Topic
  • 2 replies
  • Latest Post - ‏2012-12-01T12:24:22Z by SystemAdmin
SystemAdmin
SystemAdmin
197 Posts

Pinned topic Problem with using method setLinks of PostparsePlugin

‏2012-11-19T10:39:48Z |
Hi,

I want to use "setLinks()" to add URL that are not extracted by default (links generated by calling JavaScript method).

This is the code I use to do the job :

public boolean processDocument(PostparsePluginArg[] args) {
PostparsePluginArg1 arg = (PostparsePluginArg1)args[0];

if (arg.getContent() != null && arg.getContent().length > 0)
{
debugLog("PostparsePluginArg1.getURL():" + arg.getURL());

ArrayList<String> list = new ArrayList<String>();
list.add("url1");
list.add("url2");
arg.setLinks(list);

arg.setSave(true);
}

return true;
} // end processDocument

Methods to get information ("getURL()", "getLinks()") work fine.
I try to use the setLinks() method to add URLs (url1 and url2) but they are not crawled (these URLs are in the domain allowed).
I have no error in log.
Does anybody has an idea what I'm doing wrong?

Thanks a lot,
Greetings,
Matthew
Updated on 2012-12-01T12:24:22Z at 2012-12-01T12:24:22Z by SystemAdmin
  • TeruoKoyanagi
    TeruoKoyanagi
    8 Posts

    Re: Problem with using method setLinks of PostparsePlugin

    ‏2012-11-27T05:34:38Z  
    Hi,

    It may depend on the URL. For example, web crawler do not crawl the URL including user name.

    The following is the your code with my test URLs. It actually works in my environment:

    public boolean processDocument(PostparsePluginArg[] args) {
    PostparsePluginArg1 arg = (PostparsePluginArg1)args[0];

    if (arg.getContent() != null && arg.getContent().length > 0) {
    debugLog("PostparsePluginArg1.getURL():" + arg.getURL());

    ArrayList<String> list = new ArrayList<String>();
    list.add("http://teruok7/plugintest/page1.html");
    list.add("http://teruok7/plugintest/page2.html");
    arg.setLinks(list);

    arg.setSave(true);
    }

    return true;
    } // end processDocument

    Thanks,
    Teruo
  • SystemAdmin
    SystemAdmin
    197 Posts

    Re: Problem with using method setLinks of PostparsePlugin

    ‏2012-12-01T12:24:22Z  
    Hi,

    It may depend on the URL. For example, web crawler do not crawl the URL including user name.

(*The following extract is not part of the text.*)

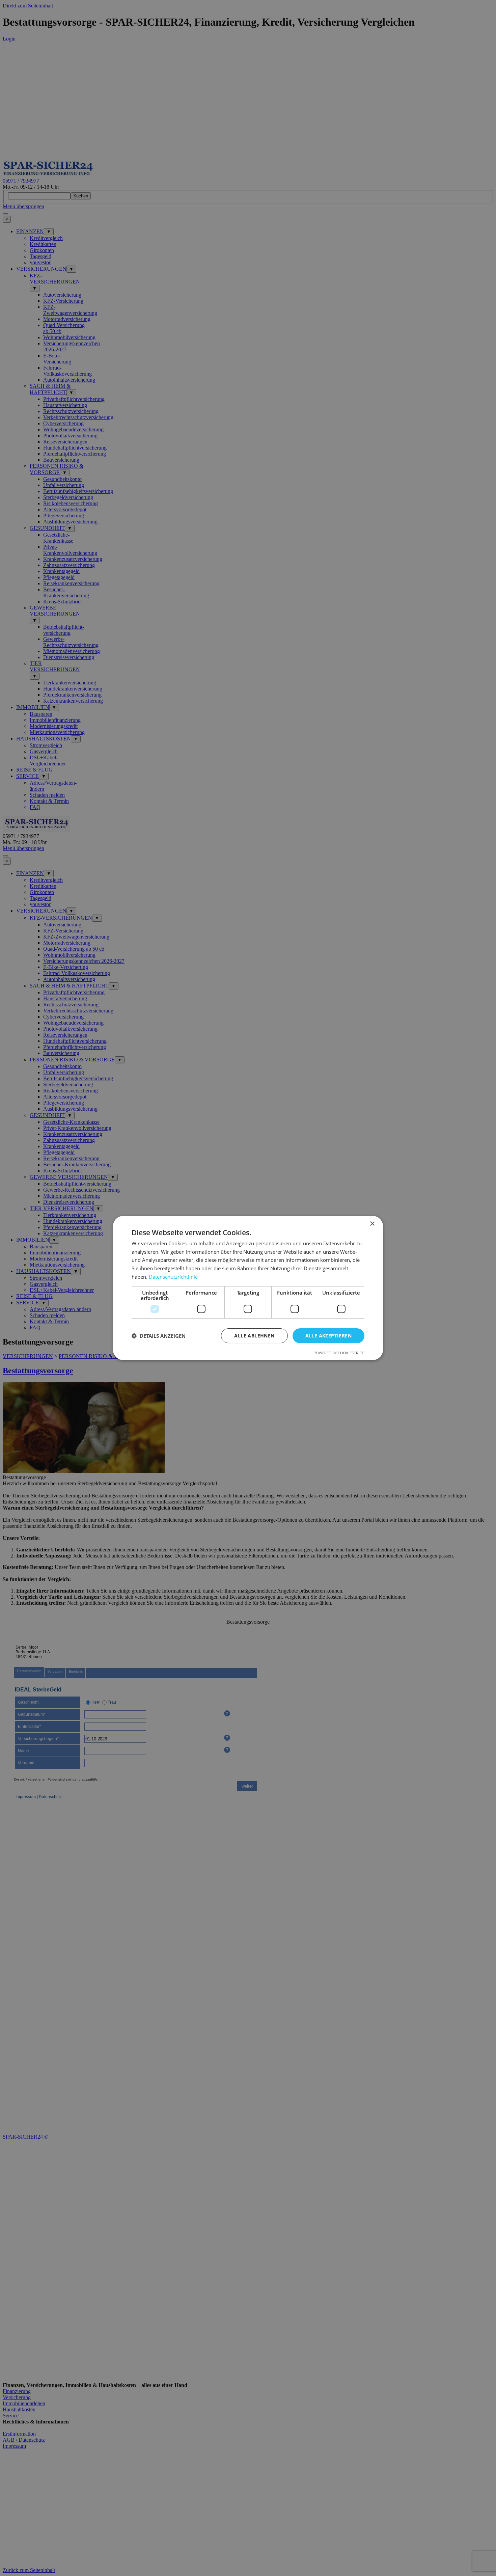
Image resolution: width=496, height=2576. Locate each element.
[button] (159, 1335)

    The following is the your code with my test URLs. It actually works in my environment:

    public boolean processDocument(PostparsePluginArg[] args) {
    PostparsePluginArg1 arg = (PostparsePluginArg1)args[0];

    if (arg.getContent() != null && arg.getContent().length > 0) {
    debugLog("PostparsePluginArg1.getURL():" + arg.getURL());

    ArrayList<String> list = new ArrayList<String>();
    list.add("http://teruok7/plugintest/page1.html");
    list.add("http://teruok7/plugintest/page2.html");
    arg.setLinks(list);

    arg.setSave(true);
    }

    return true;
    } // end processDocument

    Thanks,
    Teruo
    Hi Teruo,

    Thanks for your reply.

    As you say the code works in your environment, I delete the crawler and re-create it.
    And now it seems to work... It looks like some informations are keep in the crawler even if I do a full recrawl.
    Does it means that I must re-create the crawler after each modification of the plugin?

    Regards
    Matthew